Copy the listing below word for word, from its first line through the line containing "tap(519, 35)".

::: Extracted data

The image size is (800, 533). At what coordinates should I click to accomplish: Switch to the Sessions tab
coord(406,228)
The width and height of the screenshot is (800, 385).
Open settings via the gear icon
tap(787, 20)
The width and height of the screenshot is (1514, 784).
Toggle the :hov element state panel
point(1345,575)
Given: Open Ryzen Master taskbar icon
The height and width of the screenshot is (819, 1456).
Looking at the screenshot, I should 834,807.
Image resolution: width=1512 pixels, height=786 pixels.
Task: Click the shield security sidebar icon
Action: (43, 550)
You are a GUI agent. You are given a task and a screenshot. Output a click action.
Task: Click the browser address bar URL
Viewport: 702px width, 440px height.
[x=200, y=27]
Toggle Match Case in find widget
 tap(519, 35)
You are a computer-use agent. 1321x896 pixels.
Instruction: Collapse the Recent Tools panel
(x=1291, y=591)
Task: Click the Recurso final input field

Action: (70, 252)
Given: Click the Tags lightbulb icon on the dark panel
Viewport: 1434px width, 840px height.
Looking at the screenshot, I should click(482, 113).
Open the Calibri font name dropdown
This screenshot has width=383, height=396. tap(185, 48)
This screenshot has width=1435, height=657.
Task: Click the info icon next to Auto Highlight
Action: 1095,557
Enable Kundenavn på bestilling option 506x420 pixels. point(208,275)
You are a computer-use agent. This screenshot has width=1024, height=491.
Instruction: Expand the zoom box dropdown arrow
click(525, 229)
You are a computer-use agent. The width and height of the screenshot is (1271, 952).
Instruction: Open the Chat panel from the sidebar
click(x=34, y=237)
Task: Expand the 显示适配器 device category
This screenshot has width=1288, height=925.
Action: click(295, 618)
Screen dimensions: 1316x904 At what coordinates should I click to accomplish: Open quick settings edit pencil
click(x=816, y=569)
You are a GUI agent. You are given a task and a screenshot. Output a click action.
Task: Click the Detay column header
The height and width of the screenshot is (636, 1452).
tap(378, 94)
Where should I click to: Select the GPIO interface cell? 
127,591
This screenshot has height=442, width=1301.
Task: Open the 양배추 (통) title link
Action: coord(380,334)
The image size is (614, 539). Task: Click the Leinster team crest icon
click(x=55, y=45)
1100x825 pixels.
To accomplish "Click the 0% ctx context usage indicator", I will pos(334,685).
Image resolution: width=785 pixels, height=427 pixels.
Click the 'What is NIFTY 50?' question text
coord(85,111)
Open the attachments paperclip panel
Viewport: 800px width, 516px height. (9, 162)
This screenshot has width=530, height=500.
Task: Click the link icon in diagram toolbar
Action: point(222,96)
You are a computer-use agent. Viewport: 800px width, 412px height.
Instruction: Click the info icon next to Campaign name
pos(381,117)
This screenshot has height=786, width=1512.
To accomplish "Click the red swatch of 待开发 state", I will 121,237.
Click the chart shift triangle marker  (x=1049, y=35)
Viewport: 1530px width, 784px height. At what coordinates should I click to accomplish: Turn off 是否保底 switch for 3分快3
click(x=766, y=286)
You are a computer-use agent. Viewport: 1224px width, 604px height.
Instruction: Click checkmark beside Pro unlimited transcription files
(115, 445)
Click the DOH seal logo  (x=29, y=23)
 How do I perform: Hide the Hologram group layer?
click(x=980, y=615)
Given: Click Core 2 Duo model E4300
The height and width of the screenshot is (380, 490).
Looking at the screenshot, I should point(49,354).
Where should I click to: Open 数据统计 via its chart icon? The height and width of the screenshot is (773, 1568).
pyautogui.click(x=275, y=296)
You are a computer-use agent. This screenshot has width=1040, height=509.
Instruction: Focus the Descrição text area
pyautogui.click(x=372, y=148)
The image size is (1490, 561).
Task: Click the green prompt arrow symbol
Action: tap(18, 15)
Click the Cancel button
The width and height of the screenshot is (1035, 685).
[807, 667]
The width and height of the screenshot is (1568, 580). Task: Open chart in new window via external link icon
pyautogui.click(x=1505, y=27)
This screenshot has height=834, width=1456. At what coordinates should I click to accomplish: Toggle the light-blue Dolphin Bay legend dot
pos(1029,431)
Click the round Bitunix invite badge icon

::::::

__Finished exercise__.
The image size is (800, 533). At what coordinates should I click to accomplish: Switch to the Sessions tab
coord(406,228)
The width and height of the screenshot is (800, 385).
Open settings via the gear icon
tap(787, 20)
The width and height of the screenshot is (1514, 784).
Toggle the :hov element state panel
point(1345,575)
Given: Open Ryzen Master taskbar icon
The height and width of the screenshot is (819, 1456).
Looking at the screenshot, I should 834,807.
Image resolution: width=1512 pixels, height=786 pixels.
Task: Click the shield security sidebar icon
Action: (43, 550)
You are a GUI agent. You are given a task and a screenshot. Output a click action.
Task: Click the browser address bar URL
Viewport: 702px width, 440px height.
[x=200, y=27]
Toggle Match Case in find widget
 tap(519, 35)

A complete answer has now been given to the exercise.